La libertad de expresión es un derecho fundamental. No es un derecho absoluto. El derecho internacional, la jurisprudencia comparada y los estándares democráticos coinciden en que su ejercicio encuentra límites cuando colisiona con bienes jurídicos esenciales como la dignidad humana, la igualdad y la prohibición de la discriminación. Este marco resulta particularmente relevante frente a formas contemporáneas de antisemitismo que no siempre se expresan de manera directa, pero producen estigmatización, deshumanización y un clima de hostilidad social.
El periodismo no es una actividad neutra. Quien informa, interpreta y opina desde un rol profesional asume una responsabilidad reforzada tanto ética como jurídica. La crítica política es legítima; la generalización colectiva, la insinuación de culpabilidades por identidad u origen y la construcción de narrativas que convierten a comunidades enteras en sospechosas no lo son.
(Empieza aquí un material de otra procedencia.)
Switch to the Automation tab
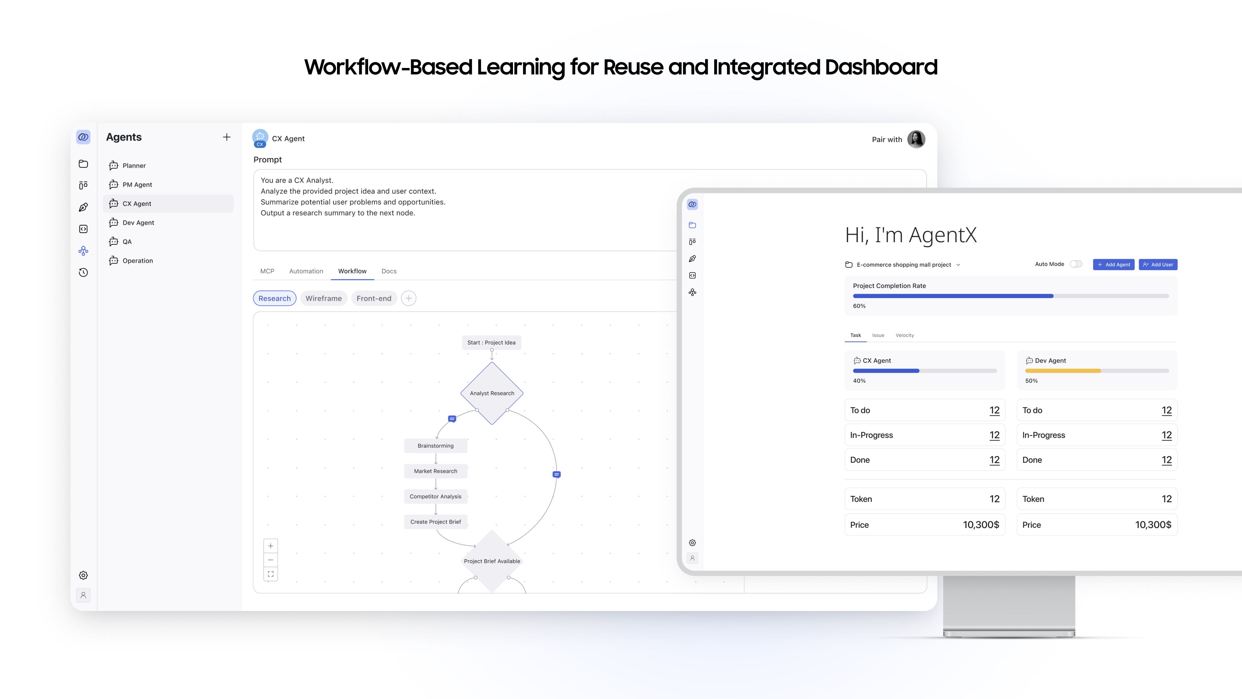(306, 271)
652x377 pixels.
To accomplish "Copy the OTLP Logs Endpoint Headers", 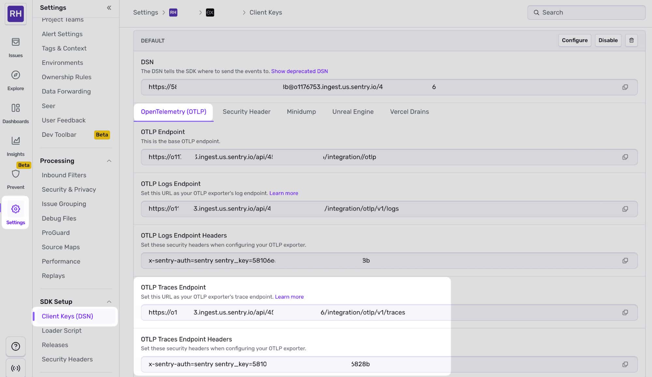I will click(625, 261).
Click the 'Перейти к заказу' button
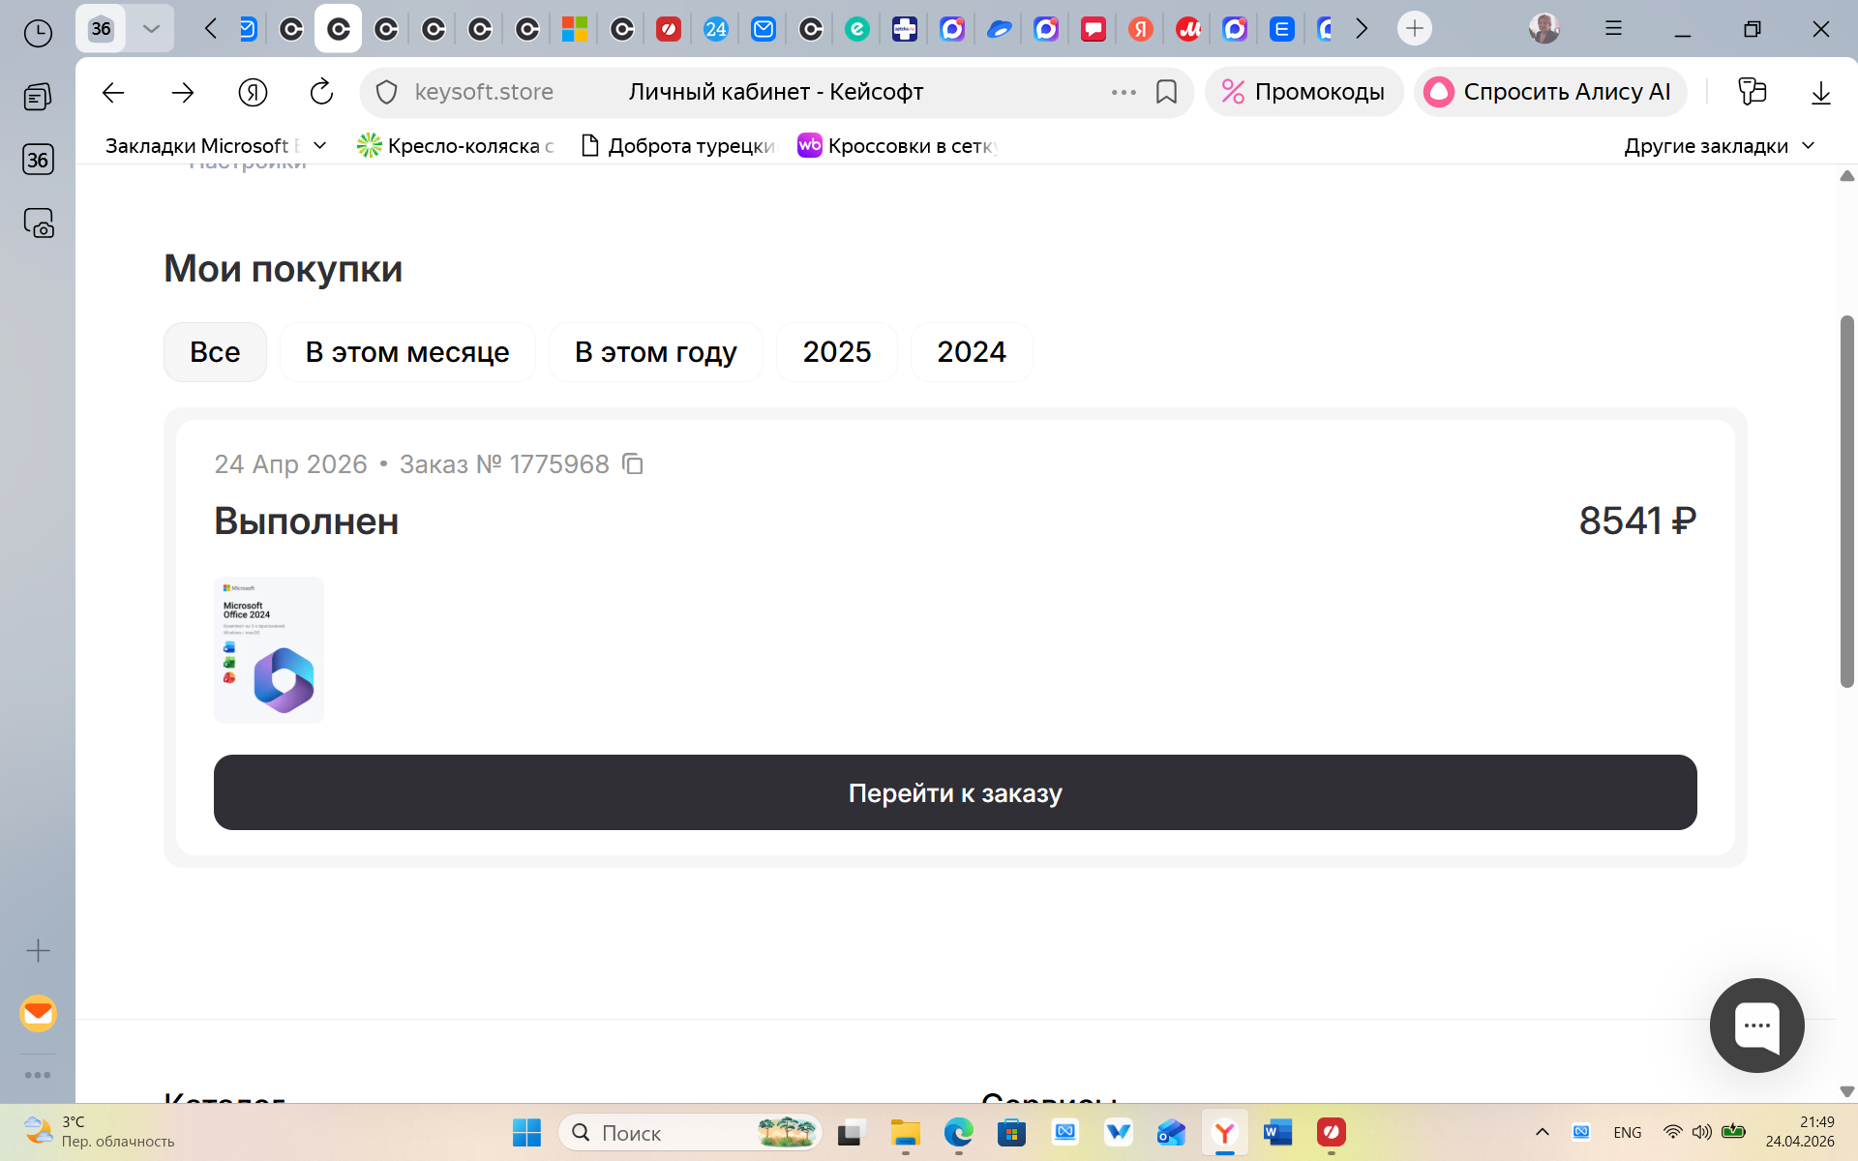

En ese contexto, el debate se reactualiza a partir de publicaciones en redes sociales de Silvina Sterin Pensel (@SilSterinPensel), corresponsal en Estados Unidos de un medio argentino cuyo enfoque reiterado sobre ciudadanos israelíes en el sur argentino ha generado cuestionamientos por su sesgo antijudío.
En una publicación vinculada al debate sobre incendios y a la presencia de turistas israelíes en Argentina, se formulan afirmaciones de carácter generalizante que atribuyen responsabilidad colectiva por la nacionalidad u origen. Este tipo de encuadre desplaza el análisis de hechos concretos hacia etiquetas estigmatizantes y contribuye a generar hostilidad social.
Más allá del caso puntual, el eje del análisis no es personal sino institucional y profesional, cuando el discurso periodístico deja de informar y comienza a estigmatizar.